Jean-Michel Pilc also rambled at his Hatch Hall concert, but did it with his hands gliding across the piano keyboard. Pilc played a stream-of-conscious set full of snippets of jazz standards like “All The Things You Are,” “My Romance,” and “I Get Along Without You Very Well” surrounded by impressionistic improvisation. It was as if jazz is a flowing continuum with one tune growing out of another and, in a way, it is. A little Gershwin here, a little Monk there; Pilc seemed to be saying it’s all shaped from the same clay.

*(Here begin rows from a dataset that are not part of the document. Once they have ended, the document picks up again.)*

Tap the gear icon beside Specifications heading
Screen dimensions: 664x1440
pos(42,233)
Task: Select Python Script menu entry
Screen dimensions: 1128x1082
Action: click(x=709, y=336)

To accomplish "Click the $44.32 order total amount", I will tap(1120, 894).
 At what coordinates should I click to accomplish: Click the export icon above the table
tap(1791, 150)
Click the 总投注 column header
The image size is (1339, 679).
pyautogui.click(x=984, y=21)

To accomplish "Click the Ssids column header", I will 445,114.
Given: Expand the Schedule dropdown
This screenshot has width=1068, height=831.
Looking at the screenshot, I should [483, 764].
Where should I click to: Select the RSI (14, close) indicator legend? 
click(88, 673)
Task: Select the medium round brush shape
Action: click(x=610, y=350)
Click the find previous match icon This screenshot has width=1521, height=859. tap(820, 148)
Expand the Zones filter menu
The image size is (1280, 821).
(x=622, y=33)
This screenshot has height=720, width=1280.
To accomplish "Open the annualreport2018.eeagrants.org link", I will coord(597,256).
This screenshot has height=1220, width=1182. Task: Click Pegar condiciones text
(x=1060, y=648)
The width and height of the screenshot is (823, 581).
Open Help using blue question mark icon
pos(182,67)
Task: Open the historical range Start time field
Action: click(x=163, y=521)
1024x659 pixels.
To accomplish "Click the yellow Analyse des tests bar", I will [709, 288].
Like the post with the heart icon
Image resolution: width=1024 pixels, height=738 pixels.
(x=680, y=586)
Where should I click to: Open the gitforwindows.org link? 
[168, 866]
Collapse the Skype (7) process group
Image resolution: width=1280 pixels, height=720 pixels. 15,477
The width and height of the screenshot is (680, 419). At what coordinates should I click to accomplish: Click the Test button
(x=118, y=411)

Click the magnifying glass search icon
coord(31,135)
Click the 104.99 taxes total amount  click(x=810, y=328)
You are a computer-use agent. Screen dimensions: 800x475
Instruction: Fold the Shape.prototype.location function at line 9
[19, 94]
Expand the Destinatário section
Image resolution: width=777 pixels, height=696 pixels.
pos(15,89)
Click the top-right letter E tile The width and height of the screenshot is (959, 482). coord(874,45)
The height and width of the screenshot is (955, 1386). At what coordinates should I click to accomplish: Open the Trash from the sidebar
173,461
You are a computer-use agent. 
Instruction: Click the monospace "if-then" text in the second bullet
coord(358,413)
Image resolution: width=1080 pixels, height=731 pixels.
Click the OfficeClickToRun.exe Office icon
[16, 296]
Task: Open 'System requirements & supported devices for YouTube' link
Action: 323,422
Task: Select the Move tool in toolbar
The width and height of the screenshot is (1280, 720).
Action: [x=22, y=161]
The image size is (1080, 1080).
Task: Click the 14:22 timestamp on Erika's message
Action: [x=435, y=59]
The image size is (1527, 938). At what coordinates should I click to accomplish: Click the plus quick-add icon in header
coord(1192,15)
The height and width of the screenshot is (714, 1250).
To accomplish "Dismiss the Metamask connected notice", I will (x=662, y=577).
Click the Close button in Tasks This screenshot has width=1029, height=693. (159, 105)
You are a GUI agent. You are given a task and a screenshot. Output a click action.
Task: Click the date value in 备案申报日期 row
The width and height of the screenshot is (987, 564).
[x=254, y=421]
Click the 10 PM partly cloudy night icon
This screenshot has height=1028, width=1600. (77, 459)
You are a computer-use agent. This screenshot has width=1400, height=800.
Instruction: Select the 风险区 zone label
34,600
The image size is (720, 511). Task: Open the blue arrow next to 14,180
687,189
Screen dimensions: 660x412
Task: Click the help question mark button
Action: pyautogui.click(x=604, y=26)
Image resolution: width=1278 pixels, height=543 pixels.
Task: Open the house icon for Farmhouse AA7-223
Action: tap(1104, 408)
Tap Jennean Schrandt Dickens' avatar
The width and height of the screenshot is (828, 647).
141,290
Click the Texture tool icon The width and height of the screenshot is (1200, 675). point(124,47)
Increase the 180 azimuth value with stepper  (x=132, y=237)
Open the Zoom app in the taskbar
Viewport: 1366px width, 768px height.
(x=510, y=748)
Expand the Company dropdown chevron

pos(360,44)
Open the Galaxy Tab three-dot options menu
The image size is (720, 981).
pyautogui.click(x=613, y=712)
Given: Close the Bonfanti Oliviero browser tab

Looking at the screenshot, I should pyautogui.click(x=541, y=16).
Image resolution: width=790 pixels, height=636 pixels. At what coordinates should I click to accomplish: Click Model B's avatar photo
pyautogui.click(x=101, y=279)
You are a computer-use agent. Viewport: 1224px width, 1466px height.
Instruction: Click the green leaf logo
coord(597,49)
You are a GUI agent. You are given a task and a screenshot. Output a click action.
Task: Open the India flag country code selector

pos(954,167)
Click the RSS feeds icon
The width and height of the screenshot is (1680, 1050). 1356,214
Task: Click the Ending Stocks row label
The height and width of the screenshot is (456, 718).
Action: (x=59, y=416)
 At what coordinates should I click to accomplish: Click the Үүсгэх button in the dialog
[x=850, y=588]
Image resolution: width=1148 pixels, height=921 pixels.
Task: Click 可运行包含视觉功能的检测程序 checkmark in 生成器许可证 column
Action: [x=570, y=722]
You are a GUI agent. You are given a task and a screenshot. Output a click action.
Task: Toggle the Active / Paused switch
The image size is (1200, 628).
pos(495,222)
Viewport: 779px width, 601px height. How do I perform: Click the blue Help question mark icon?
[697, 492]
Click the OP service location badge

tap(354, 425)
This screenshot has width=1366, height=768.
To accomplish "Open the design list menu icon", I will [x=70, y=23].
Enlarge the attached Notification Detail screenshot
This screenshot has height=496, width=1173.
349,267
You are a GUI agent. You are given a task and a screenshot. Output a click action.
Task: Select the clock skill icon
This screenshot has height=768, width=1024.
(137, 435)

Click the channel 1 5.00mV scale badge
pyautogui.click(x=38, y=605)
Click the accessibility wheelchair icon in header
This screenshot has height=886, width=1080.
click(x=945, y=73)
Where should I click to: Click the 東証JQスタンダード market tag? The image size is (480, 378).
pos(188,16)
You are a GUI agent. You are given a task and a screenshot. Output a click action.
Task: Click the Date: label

At Christ Church the Orlando LeFleming Trio put on the most subtle show I’ve seen so far at the festival. The sad thing is, by day eight, a lot of people are jaded by too much impressive music and the attitude seems to be “show me something new.” So, during this beautiful set, three quarters of the audience left.
LeFleming is an excellent up-and-coming bassist. He’s also a fine bandleader in terms of arrangements and his choice of band mates. On guitar was Lage Lund, whose sound is absolutely wondrous. And on saxophone was Will Vinson, another great young player. On tunes like “Dear Lord,” one of John Coltrane’s most beautiful ballads, Lund’s gorgeous playing, Vinson’s sinuous sound, and LeFleming’s sturdy anchoring made for a dream-like sound in a perfect setting (even for an atheist). Too bad people didn’t have the patience for it.
I ended the night with The Music of Gil Evans with Ryan Truesdell at Montage. Truesdell led the young musicians from the Eastman School of Music in a concert of early arrangements by arguably the greatest arranger in jazz history, Gil Evans. Somehow the 20 musicians of this really big band, plus Truesdell, fit on the Montage stage. And, despite noise from the bar, they sounded great.
On a range of tunes, from “Just One Of Those Things” to “Struttin’ With Some Barbeque,” Evans’ arrangements were gems. No one was ever more elegant or varied in his voicings of parts to back up and accent the work of soloists. With its lush harmonies and beautiful melodies, the most sublime arrangement of the night was Evans’ “Blues For Pablo.”
On the final night of the festival I’ll be starting with guitarist/singer Raul Midon at Kilbourn Hall. Then I’ll hear the excellent pianist Joanne Brackeen at Hatch Recital Hall and the superb clarinetist Arun Ghosh’s Quintet at Christ Church. How will you wrap up the 2012 edition of XRIJF?